Moonchild-Once again, the album subdues itself even more. Moonchild is probably not a song you can just listen to in your car or in a room with other people because of how soft it is. You need some quiet, or a good pair of headphones. The first couple of minutes are a beautiful little song that evolves into this playful extended instrumental piece. When it goes out to space for 10 minutes, I know some people find it overlong. But with the right sound setup, I find it soothing to float away with the notes. I know some versions cut down how long this section is, because it probably is too long.
The Court of the Crimson King-Probably the weakest piece on the album, but still a fantastic one. In contrast to the other tracks, this one tries to convey more of a place and a story and also meld all the various sounds of the album together into a finale. I think it’s fantastic, but the lyrics with the narrative slant just don’t have the resonance of the other songs for me.

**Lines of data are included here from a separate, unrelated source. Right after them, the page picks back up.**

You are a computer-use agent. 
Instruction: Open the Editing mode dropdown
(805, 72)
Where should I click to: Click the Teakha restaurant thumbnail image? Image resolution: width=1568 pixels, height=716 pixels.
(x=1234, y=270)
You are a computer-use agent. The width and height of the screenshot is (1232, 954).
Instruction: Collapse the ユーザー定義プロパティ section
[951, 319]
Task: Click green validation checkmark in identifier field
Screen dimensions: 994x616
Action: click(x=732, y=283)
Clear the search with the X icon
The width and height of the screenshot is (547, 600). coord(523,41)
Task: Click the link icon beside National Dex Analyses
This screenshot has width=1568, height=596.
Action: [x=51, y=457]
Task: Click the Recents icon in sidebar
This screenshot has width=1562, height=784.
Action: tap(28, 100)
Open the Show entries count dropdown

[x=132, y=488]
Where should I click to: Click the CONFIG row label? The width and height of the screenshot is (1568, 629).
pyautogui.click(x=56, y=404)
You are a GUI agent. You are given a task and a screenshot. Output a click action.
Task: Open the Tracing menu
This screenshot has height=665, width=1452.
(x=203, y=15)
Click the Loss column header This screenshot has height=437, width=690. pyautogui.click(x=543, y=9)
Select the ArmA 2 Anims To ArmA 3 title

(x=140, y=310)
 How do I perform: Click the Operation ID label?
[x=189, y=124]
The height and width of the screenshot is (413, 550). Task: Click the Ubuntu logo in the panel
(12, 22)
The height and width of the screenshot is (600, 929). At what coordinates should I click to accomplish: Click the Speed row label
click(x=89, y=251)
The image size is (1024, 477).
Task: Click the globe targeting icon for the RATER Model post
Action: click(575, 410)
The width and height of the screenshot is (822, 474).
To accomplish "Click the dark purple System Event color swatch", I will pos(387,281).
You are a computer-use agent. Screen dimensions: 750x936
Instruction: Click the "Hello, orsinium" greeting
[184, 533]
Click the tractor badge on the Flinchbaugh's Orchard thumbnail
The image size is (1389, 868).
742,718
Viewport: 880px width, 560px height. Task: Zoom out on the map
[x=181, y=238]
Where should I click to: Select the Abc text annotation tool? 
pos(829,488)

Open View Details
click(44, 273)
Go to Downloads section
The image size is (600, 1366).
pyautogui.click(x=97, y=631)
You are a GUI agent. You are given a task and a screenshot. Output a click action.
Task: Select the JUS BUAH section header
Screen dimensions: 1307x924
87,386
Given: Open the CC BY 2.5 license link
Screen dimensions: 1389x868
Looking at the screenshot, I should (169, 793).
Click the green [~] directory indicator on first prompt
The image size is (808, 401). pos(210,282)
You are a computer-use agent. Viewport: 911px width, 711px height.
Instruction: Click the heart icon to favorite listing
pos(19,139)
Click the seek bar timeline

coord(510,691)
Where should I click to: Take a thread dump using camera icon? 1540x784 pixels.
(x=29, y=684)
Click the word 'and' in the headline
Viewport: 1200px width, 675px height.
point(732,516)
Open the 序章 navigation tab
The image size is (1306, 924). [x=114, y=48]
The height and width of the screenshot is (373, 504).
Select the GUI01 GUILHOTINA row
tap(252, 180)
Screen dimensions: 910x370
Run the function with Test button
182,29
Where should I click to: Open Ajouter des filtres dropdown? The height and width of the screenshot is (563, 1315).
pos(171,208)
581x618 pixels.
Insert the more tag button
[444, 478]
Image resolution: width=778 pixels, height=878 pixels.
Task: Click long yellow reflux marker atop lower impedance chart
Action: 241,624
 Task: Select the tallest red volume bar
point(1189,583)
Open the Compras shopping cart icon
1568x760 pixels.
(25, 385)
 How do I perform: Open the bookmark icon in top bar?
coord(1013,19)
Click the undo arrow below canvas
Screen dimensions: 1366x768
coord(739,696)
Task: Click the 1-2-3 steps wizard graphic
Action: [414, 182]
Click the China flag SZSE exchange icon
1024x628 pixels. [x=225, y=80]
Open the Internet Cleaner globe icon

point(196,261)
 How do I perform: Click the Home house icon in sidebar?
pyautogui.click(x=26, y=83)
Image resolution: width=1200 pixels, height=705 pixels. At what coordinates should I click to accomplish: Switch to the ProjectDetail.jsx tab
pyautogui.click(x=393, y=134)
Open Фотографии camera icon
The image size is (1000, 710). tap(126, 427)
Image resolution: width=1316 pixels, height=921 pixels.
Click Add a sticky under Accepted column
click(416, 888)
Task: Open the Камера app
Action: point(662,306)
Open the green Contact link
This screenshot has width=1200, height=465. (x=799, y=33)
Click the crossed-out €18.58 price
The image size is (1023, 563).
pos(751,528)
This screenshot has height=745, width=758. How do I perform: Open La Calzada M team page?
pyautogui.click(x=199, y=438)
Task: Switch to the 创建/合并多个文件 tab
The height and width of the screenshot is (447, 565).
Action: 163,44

This album was a game-changer for me when I listened to it, the gateway drug into the pretentious, overblown world of progressive rock. More than anything else, this album makes me appreciate the sheer ambition of the genre. While other genres seem to fully form and just hang around until they fragmented every which way as the decades rolled by, here were people legitimately trying to evolve what rock is and what it could do. It doesn’t always work, I think a lot of people who aren’t me see it as a failure, but I’ll still push for the greatness of this album regardless of what you think of the genre.